### PROBLEM STATEMENT
From the article on the GM strike below, extract the part starting at "Many workers made" and ending at "any picket lines.", copied word for word.

The latest estimates have GM losing a lot on the strike
According to Credit Suisse, the strike could cost GM $50 million a day in lost revenue, although those losses could be partly offset by the fact that GM isn't paying the striking workers.
Workers want GM to pay back recession-era concessions
GM is coming off the most profitable decade in its history. That wasn't the case during the Great Recession, when the company was hemorrhaging cash and headed for bankruptcy and a federal bailout.
Many workers made financial sacrifices in that period, believing they were doing what was necessary to save the company — and their jobs. Now that GM is once again booming, many say they should be compensated for the pay and benefits they sacrificed when the company was in trouble.
Truckers are standing in solidarity with GM strikers
The Teamsters union — the truckers who would usually pick up and haul completed vehicles from factories and ports and to dealerships — is standing with the workers and the UAW for the duration of the strike.
Truckers will not cross picket lines, so if there are picketers in front of a factory that has finished vehicles ready to be shipped to dealers, Teamster truckers will honor the picket line and refuse transport those vehicles. However, they will still pick up and transport vehicles from locations where there aren't any picket lines.

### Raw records
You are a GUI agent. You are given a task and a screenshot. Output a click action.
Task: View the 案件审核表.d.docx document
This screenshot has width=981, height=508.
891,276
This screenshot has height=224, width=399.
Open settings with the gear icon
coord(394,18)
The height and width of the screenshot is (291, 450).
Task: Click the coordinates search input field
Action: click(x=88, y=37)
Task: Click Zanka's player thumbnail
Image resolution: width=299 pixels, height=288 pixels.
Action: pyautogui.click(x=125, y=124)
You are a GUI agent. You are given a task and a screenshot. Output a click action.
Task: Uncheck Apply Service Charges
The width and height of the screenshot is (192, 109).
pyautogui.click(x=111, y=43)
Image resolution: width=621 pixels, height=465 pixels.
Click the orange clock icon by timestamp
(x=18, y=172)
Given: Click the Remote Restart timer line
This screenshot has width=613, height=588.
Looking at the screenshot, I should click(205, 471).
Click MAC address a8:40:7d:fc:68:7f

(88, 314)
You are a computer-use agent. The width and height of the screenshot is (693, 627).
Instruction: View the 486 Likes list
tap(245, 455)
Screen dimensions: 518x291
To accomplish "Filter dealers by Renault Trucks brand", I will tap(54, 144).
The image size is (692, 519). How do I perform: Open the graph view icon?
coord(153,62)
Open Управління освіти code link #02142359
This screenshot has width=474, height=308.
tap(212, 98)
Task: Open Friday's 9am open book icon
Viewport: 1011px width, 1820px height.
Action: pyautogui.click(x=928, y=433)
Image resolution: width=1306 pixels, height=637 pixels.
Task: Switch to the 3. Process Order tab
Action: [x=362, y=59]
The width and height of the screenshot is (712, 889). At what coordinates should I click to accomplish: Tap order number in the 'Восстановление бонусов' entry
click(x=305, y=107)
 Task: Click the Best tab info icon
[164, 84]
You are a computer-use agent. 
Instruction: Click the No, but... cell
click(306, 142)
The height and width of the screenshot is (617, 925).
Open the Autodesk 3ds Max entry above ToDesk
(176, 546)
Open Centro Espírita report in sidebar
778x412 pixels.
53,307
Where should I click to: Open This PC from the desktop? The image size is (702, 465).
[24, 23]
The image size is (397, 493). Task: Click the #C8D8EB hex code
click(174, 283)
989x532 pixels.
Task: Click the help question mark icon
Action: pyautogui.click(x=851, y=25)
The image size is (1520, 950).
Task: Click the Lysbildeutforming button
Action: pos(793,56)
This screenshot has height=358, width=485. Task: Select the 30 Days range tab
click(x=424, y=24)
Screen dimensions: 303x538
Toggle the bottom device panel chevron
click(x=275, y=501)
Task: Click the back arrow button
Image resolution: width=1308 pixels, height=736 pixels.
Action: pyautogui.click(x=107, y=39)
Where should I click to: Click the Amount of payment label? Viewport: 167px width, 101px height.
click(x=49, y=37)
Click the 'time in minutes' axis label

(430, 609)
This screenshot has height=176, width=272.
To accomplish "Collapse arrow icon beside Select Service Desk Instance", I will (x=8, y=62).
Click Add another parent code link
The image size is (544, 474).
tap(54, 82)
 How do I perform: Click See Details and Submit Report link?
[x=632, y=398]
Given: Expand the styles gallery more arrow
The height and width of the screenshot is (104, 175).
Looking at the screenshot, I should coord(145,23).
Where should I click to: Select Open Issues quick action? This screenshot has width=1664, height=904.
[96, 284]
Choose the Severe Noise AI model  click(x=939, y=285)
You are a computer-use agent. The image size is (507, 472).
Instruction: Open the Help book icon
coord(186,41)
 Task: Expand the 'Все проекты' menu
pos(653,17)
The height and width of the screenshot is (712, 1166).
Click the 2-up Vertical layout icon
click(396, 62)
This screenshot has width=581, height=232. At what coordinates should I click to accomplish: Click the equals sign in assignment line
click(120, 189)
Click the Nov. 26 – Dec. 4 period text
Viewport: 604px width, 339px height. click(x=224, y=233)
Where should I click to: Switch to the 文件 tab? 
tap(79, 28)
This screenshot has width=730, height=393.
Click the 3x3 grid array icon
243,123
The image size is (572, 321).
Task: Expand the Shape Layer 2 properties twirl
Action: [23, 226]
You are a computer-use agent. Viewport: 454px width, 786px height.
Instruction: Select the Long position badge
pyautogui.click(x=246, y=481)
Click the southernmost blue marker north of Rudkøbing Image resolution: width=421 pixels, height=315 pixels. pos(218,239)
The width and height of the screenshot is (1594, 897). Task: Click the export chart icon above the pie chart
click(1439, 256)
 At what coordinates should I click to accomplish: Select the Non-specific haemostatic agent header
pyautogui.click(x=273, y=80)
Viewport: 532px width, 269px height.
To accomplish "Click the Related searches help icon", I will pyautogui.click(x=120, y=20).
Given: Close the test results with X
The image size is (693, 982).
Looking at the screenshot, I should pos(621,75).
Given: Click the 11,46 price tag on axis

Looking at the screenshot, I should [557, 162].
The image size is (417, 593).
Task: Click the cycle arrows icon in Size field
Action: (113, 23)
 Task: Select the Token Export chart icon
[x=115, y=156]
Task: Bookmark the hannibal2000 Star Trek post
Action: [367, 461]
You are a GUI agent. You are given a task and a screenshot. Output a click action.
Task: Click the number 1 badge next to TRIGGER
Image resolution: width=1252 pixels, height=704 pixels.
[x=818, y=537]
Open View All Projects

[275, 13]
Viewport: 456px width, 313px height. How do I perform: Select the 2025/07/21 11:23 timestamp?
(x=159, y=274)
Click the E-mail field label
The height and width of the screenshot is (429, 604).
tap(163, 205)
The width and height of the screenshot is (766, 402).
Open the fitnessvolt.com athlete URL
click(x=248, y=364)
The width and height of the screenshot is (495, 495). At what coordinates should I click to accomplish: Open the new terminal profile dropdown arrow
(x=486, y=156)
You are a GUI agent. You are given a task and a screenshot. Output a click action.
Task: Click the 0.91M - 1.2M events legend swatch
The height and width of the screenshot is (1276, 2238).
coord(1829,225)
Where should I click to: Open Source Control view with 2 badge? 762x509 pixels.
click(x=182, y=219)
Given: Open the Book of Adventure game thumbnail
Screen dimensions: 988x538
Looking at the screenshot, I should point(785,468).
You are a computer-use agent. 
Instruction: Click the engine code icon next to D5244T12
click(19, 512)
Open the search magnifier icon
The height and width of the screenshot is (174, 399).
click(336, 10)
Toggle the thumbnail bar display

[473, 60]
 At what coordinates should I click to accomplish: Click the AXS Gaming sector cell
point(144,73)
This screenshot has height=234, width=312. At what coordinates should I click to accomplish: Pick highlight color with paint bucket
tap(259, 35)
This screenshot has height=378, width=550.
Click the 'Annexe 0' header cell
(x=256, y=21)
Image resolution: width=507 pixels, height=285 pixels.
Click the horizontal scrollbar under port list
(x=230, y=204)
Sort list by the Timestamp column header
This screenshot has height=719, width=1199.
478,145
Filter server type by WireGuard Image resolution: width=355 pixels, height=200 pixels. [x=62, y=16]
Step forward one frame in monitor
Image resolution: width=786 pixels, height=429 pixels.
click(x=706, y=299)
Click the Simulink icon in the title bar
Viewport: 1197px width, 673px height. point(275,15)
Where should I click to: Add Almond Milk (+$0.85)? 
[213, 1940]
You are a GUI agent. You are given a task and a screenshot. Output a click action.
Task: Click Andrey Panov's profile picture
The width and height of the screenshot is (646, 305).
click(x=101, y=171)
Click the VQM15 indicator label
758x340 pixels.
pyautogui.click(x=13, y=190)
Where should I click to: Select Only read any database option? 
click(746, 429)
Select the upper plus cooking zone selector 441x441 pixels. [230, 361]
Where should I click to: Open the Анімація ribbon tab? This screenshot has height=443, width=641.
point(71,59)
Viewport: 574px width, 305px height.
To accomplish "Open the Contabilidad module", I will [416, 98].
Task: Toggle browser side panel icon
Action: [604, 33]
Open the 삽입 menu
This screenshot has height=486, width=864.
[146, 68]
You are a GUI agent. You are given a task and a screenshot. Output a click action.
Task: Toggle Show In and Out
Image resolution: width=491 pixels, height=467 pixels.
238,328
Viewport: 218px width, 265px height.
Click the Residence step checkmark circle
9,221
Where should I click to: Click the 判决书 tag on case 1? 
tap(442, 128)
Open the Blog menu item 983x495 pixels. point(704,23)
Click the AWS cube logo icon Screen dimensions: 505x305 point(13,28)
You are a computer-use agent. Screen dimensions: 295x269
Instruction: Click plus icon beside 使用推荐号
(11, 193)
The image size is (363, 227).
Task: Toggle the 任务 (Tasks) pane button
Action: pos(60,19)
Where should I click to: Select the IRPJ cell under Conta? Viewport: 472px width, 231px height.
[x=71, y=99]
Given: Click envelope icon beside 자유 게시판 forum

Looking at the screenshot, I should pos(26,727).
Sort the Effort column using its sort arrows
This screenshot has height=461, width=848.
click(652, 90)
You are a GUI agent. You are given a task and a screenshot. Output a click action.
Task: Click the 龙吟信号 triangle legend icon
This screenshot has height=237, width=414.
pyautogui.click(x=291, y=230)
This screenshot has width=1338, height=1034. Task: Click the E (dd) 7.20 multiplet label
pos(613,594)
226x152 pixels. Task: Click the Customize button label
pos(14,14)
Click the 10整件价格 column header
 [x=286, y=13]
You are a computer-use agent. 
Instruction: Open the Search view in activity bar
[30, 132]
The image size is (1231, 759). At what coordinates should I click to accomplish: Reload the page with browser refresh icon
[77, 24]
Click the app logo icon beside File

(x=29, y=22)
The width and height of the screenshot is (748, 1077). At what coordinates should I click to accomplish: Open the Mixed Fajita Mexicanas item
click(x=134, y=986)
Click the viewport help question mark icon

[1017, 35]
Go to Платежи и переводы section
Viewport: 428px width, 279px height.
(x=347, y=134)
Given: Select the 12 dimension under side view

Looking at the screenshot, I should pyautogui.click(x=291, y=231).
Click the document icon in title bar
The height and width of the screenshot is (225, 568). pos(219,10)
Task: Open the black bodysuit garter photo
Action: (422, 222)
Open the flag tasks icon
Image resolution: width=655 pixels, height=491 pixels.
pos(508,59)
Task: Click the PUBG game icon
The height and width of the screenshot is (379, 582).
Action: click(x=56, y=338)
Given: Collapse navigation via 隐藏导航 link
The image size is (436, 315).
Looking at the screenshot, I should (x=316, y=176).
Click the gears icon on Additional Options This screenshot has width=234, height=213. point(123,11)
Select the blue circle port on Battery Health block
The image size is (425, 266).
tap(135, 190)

### TASK ANSWER
Many workers made financial sacrifices in that period, believing they were doing what was necessary to save the company — and their jobs. Now that GM is once again booming, many say they should be compensated for the pay and benefits they sacrificed when the company was in trouble.
Truckers are standing in solidarity with GM strikers
The Teamsters union — the truckers who would usually pick up and haul completed vehicles from factories and ports and to dealerships — is standing with the workers and the UAW for the duration of the strike.
Truckers will not cross picket lines, so if there are picketers in front of a factory that has finished vehicles ready to be shipped to dealers, Teamster truckers will honor the picket line and refuse transport those vehicles. However, they will still pick up and transport vehicles from locations where there aren't any picket lines.